GEMS meeting focuses on genomics data and risk assessment
By Ernie Hood
The Genetics and Environmental Mutagenesis Society (GEMS) held its 32nd annual fall meeting Oct. 22 at the North Carolina Biotechnology Center in Research Triangle Park, North Carolina.
The theme for this year’s meeting, which was supported in part by grants from NIEHS, was “Innovations and Integration of Genomics Data to Advance Risk Assessment.”
Channa Keshava, Ph.D., GEMS president-elect and senior scientist at the U.S. Environmental Protection Agency (EPA), organized the conference and moderated the presentations. “Science is advancing so fast and we have so much more to explore to understand the whole genome.

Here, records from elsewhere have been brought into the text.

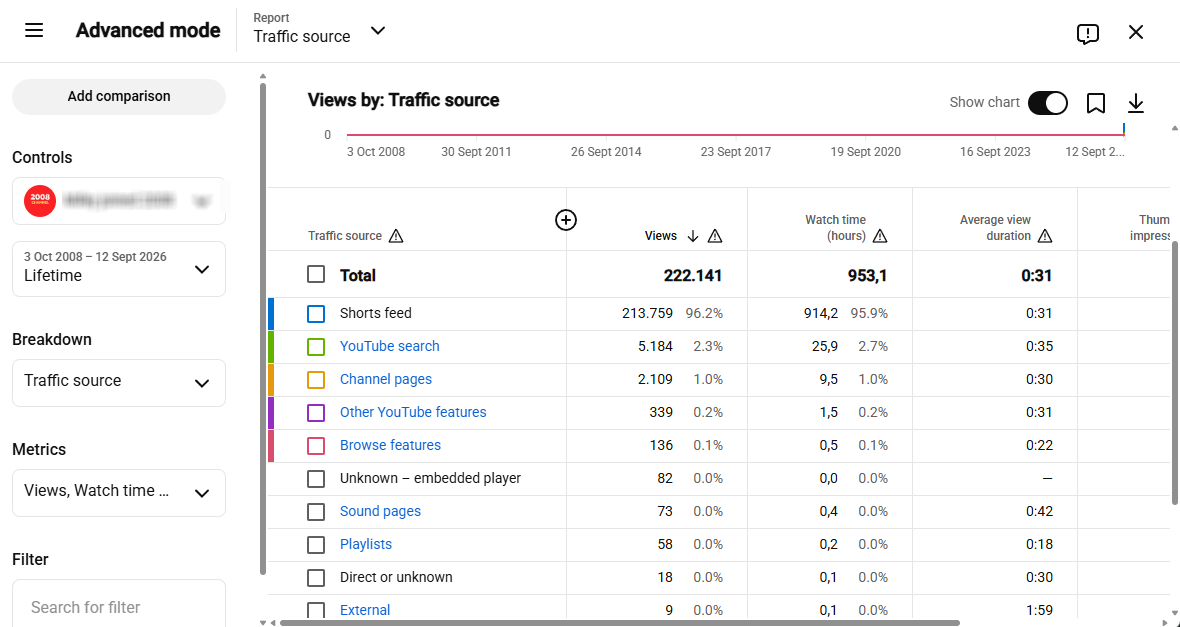Click the send feedback icon
Screen dimensions: 1180x627
click(1087, 33)
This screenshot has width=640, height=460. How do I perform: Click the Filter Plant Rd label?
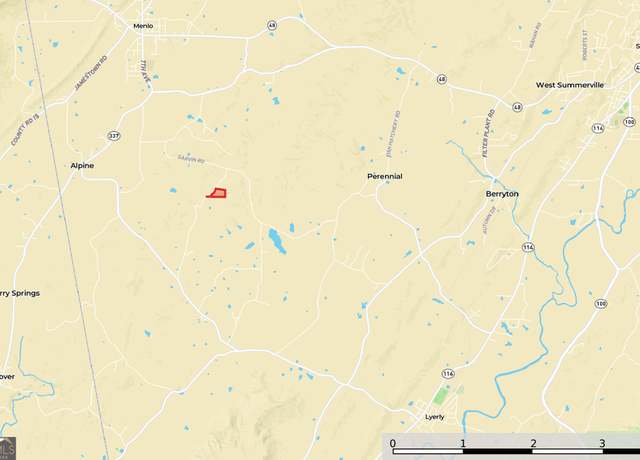click(488, 133)
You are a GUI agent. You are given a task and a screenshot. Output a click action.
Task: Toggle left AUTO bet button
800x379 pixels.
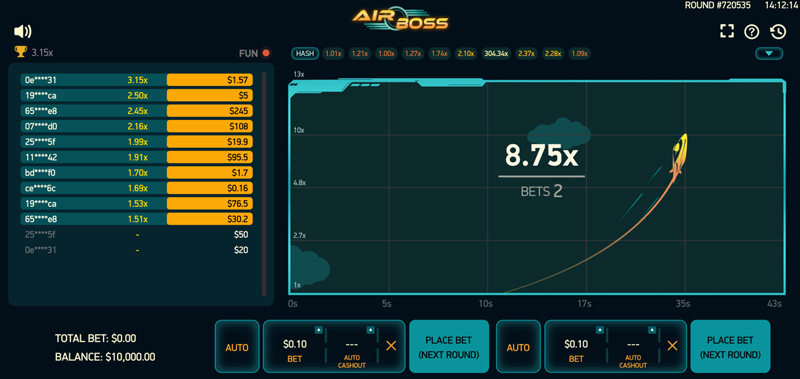pos(237,347)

It’s really exciting to hear about the latest advances and the latest technology,” he said. “With EPA, NIEHS, and all of the industries here in the Triangle, this is a great place to organize a local meeting to share this knowledge and the latest information in the field.”
Keshava emphasized that, in addition to serving as a resource for local professionals, the society designs the meeting to provide an opportunity for young, aspiring scientists — graduate students, undergraduates, and high school students — to present to, and interact with, more seasoned scientists.
Speak locally, think globally
The four talks from senior scientists, featured at the meeting, illustrated the world-class research being conducted in genomics and risk assessment in the Triangle area.
Scott Auerbach, Ph.D., a molecular toxicologist in the National Toxicology Program (NTP) Molecular Toxicology and Informatics Group, led off the day’s proceedings with a presentation, “The Application of Toxicogenomic Compendium Data to Forecasting Chemical Effects in Biological Systems.” He described the data, resources, and methods being used in omics-based hazard characterization, and provided several examples of applications of the approach.
NIEHS grantee Rebecca Fry, Ph.D., associate professor of environmental sciences and engineering at the University of North Carolina at Chapel Hill, presented results of research suggesting that blocking epigenetic modifications, due to environmental contaminant exposures, may be useful in preventing diseases and birth defects. Her lab concentrates on mechanisms of disease associated with toxic metal exposure early in life, particularly arsenic exposure.
Fred Wright, Ph.D., director of the Bioinformatics Research Center at North Carolina State University (NCSU), spoke about NexGen risk assessment and the prospects for assessing population genetic variation using rapid automated in vitro testing, or assays. Using cytotoxicity studies involving hundreds of cell lines and approximately 180 chemicals, these assays are providing important data for chemical prioritization and establishing benchmarks for average risk due to exposure.
U.S. Environmental Protection Agency (EPA) systems biologist Stephen Edwards, Ph.D., discussed how the adverse outcome pathway concept provides an ideal framework for bridging the gap between high-throughput screening toxicity testing, such as Tox21 and the adverse outcomes that are typically used in regulatory decision-making.
Attendees also enjoyed four short talks by graduate students and postdoctoral fellows, and 11 poster presentations. Authors of the best short talk and three best posters received awards.
(Ernie Hood is a contract writer with the NIEHS Office of Communications and Public Liaison.)